→ EXERCISE DIRECTIONS
Could you pull out the lines from the one containing "You are a computer-use" through the one containing "click(393, 299)", both included, and copy them word for word without the pictures?

Word and item position data:
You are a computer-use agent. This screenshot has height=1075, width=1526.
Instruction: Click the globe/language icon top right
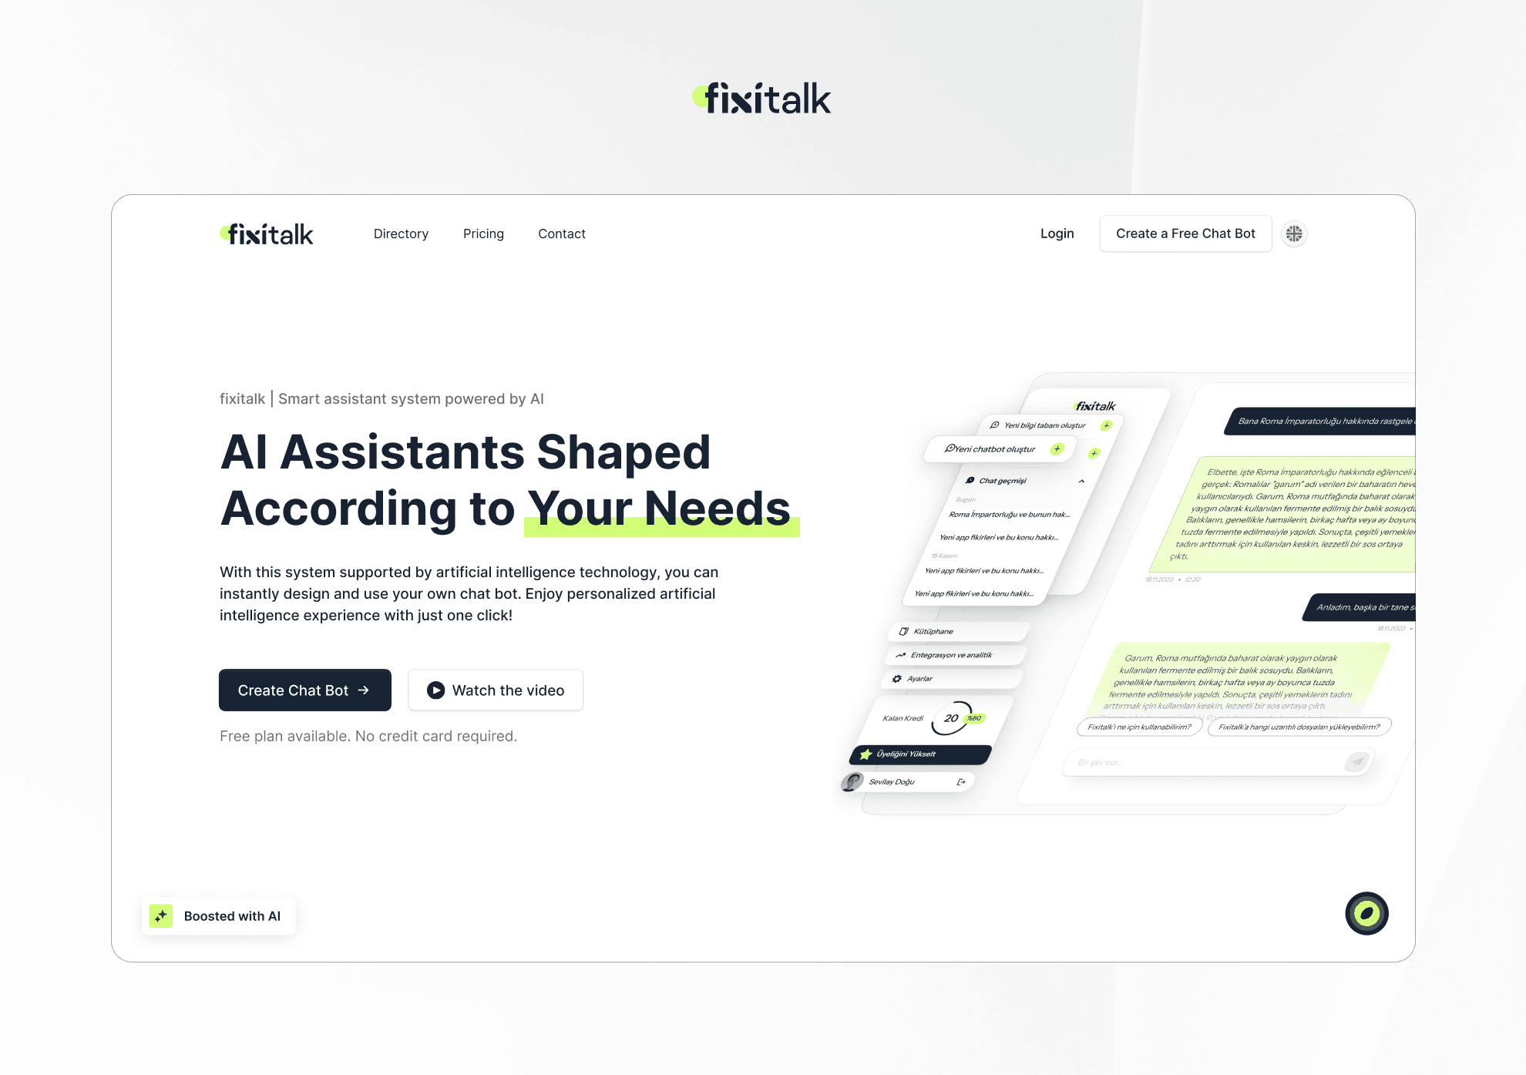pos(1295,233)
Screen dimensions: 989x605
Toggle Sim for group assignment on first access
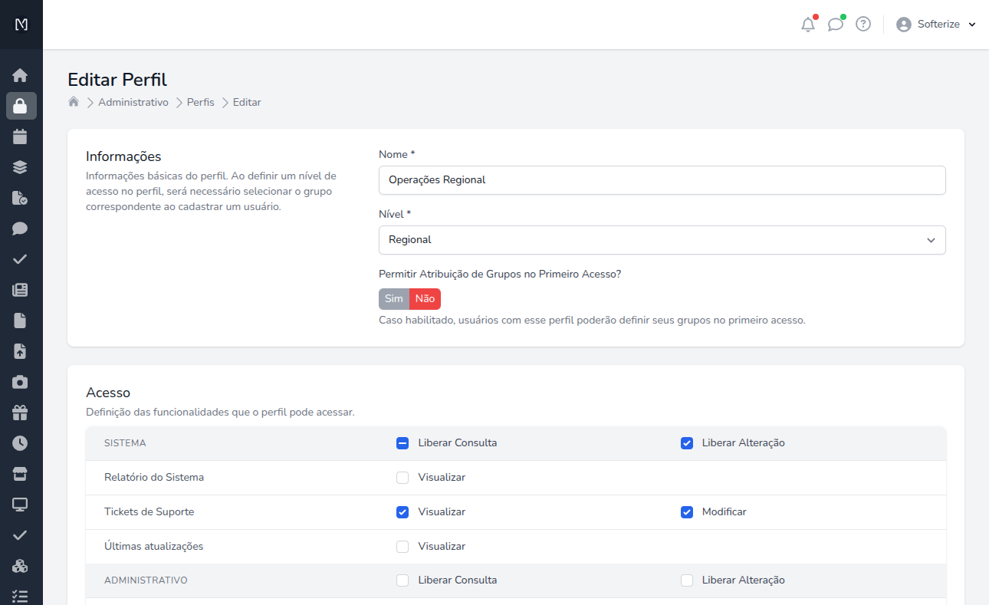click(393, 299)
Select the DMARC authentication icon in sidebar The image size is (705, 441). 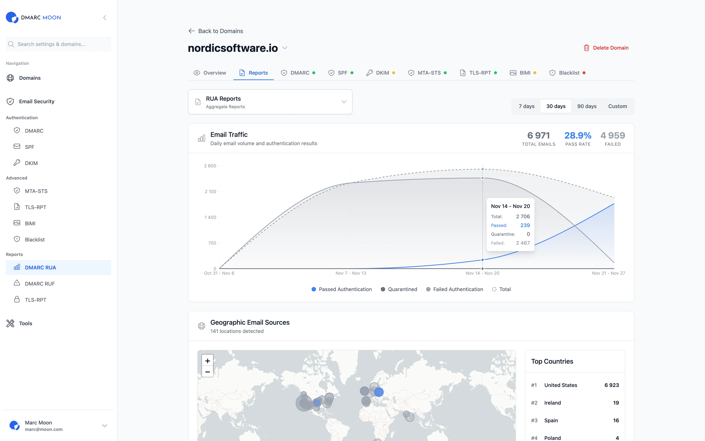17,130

==

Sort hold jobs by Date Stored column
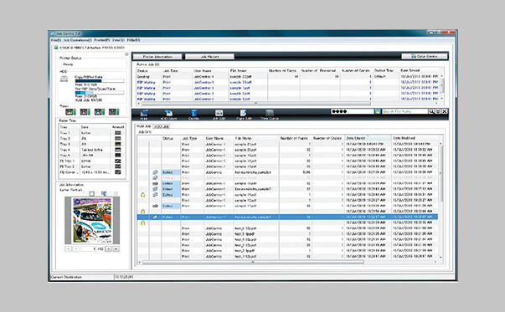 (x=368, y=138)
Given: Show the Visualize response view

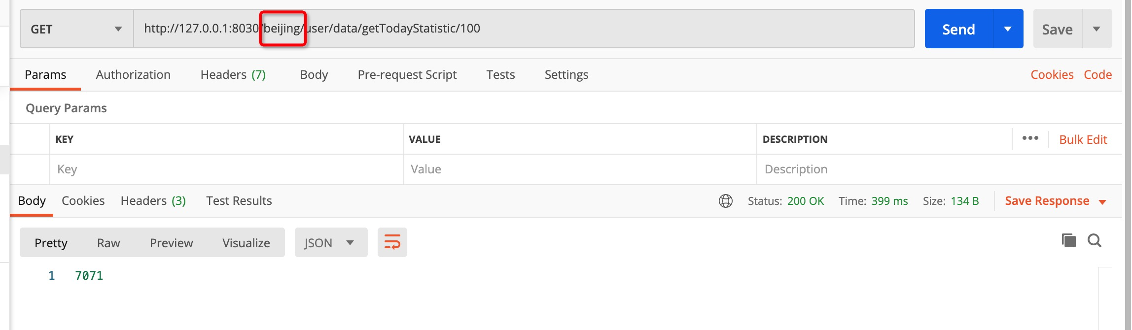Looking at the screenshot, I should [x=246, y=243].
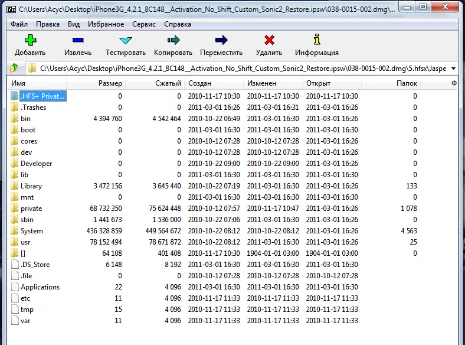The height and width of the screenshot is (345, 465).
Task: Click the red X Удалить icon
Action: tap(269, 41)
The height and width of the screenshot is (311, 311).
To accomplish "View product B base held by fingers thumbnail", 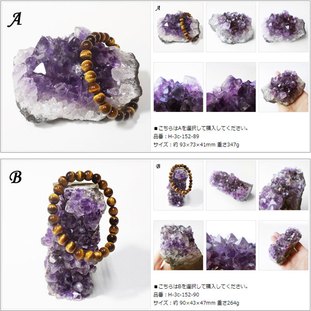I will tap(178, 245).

→ FULL ANSWER
You are a computer-use agent. This screenshot has height=1075, width=1526.
Instruction: Click the globe/language icon top right
pos(1295,233)
Screen dimensions: 989x605
Toggle Sim for group assignment on first access
click(393, 299)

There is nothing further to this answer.